* Exercise brief
In the records below, some lines hold the word "agent". Copy each of those lines.

* Pixel coordinate grounding data
--- START ---
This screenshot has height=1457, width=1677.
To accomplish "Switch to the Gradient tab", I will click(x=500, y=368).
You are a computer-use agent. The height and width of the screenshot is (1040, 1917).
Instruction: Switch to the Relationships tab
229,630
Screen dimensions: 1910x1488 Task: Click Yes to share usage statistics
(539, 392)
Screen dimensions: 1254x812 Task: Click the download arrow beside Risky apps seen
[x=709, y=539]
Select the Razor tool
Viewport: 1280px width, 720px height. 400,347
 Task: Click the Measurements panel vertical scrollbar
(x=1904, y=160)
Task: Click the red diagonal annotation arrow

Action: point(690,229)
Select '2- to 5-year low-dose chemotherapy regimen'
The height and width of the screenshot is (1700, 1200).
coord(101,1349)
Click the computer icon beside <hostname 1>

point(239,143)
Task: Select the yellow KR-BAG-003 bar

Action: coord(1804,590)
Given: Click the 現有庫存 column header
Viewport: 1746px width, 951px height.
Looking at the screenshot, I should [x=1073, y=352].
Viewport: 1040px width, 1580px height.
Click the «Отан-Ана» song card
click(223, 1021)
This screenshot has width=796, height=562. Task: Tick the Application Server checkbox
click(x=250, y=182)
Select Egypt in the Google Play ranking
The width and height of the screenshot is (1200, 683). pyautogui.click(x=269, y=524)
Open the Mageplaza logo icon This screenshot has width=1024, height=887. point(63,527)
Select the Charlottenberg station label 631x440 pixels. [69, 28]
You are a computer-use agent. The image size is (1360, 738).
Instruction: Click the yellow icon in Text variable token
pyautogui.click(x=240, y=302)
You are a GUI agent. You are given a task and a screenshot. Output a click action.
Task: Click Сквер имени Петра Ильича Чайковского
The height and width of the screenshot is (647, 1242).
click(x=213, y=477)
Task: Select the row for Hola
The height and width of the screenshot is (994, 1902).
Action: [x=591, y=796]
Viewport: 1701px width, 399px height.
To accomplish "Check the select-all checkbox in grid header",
--- END ---
* Response to this exercise
You are a computer-use agent. The height and width of the screenshot is (1040, 1917).
You are a computer-use agent. The image size is (1360, 738).
You are a GUI agent. You are given a task and a screenshot. Output a click action.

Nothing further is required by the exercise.